Task details —
Once you reach the line with "Where should I", transcribe it and every line after it to the end of the records, exactly, but not the pictures.
════════════════════
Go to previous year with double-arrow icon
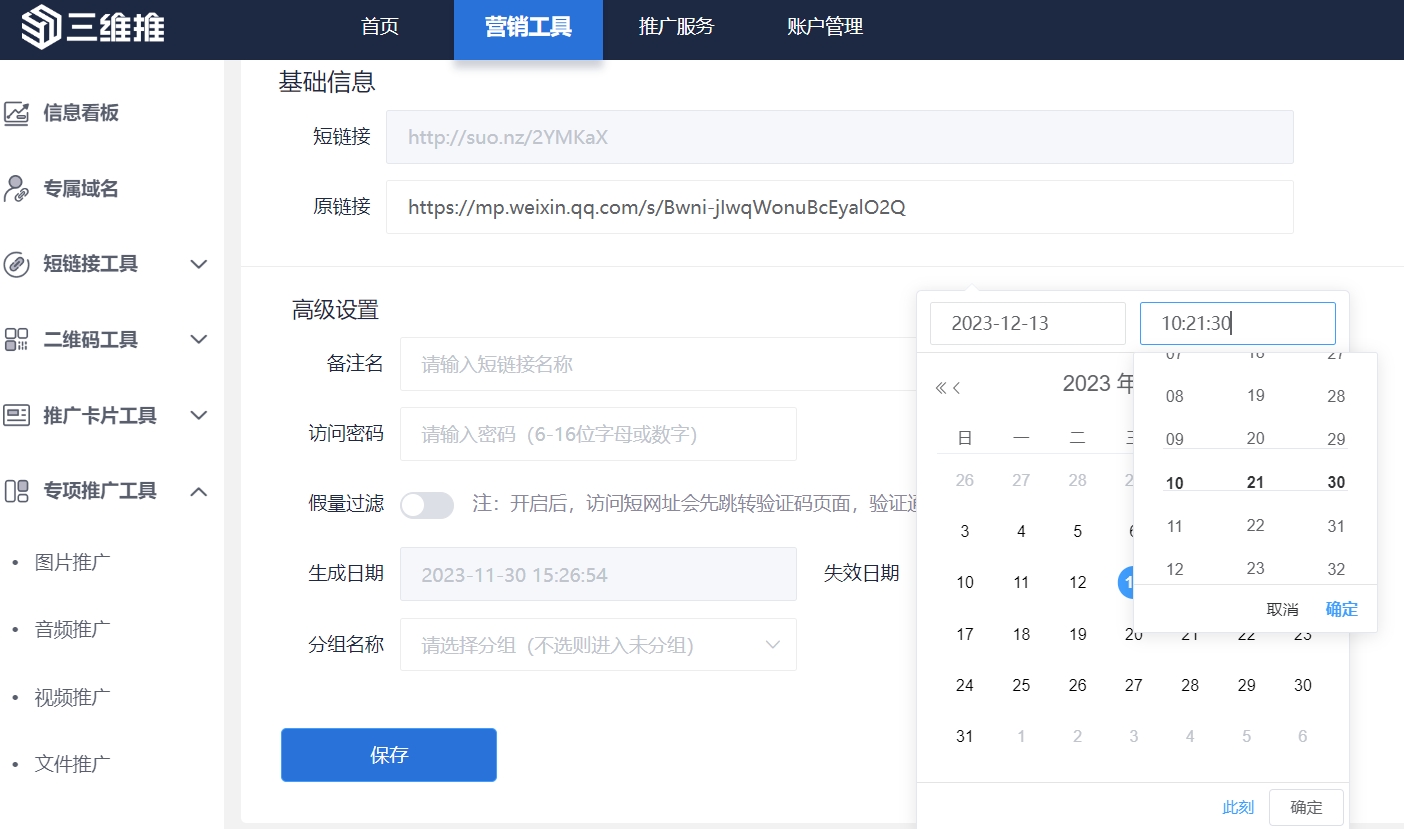 click(x=940, y=388)
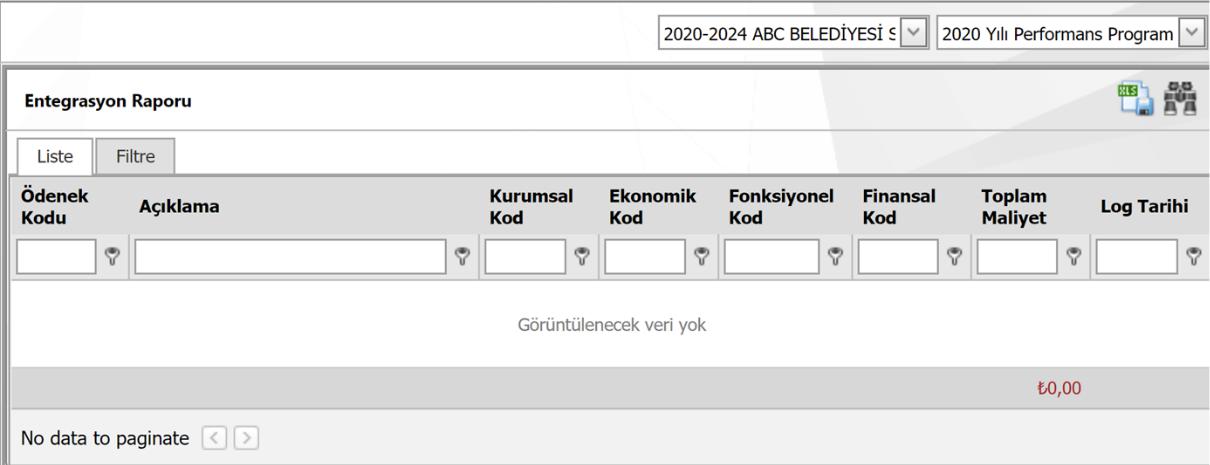This screenshot has width=1210, height=465.
Task: Click the Açıklama filter text field
Action: pyautogui.click(x=290, y=257)
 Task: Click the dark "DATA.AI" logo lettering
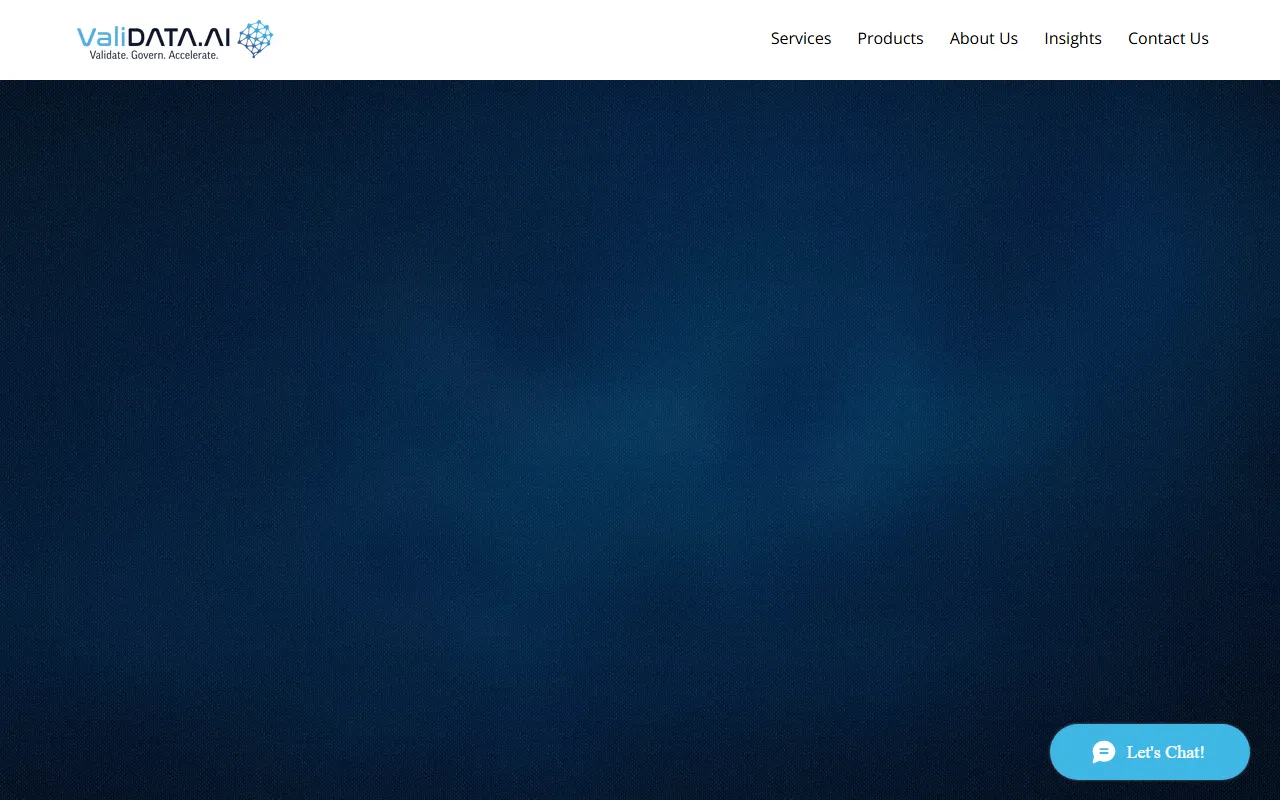pyautogui.click(x=181, y=37)
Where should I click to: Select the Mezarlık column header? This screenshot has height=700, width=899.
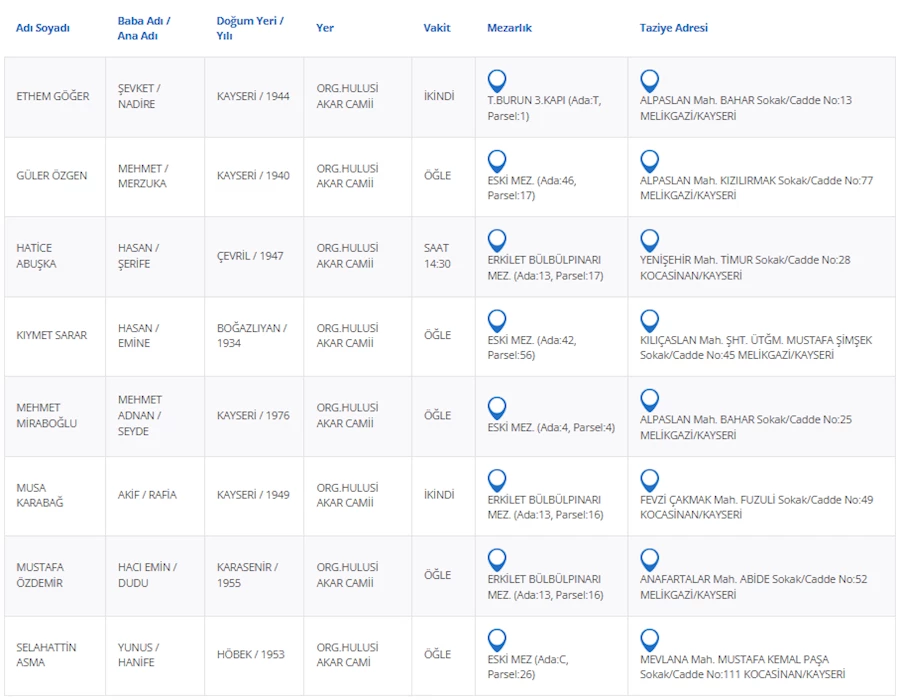pyautogui.click(x=509, y=28)
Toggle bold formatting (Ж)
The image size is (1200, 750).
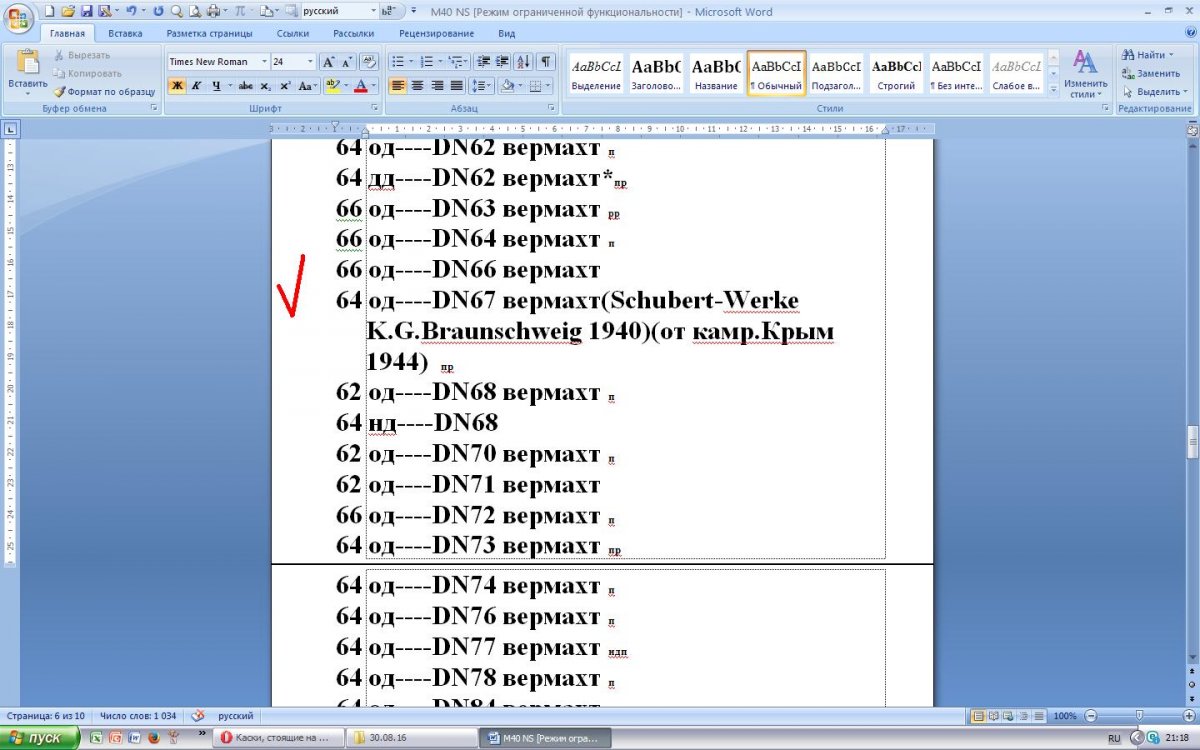(176, 86)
════════════════════
Expected output —
Where should I click to: Select the Mezarlık column header? This screenshot has height=700, width=899.
pyautogui.click(x=509, y=28)
Toggle bold formatting (Ж)
The image size is (1200, 750).
(176, 86)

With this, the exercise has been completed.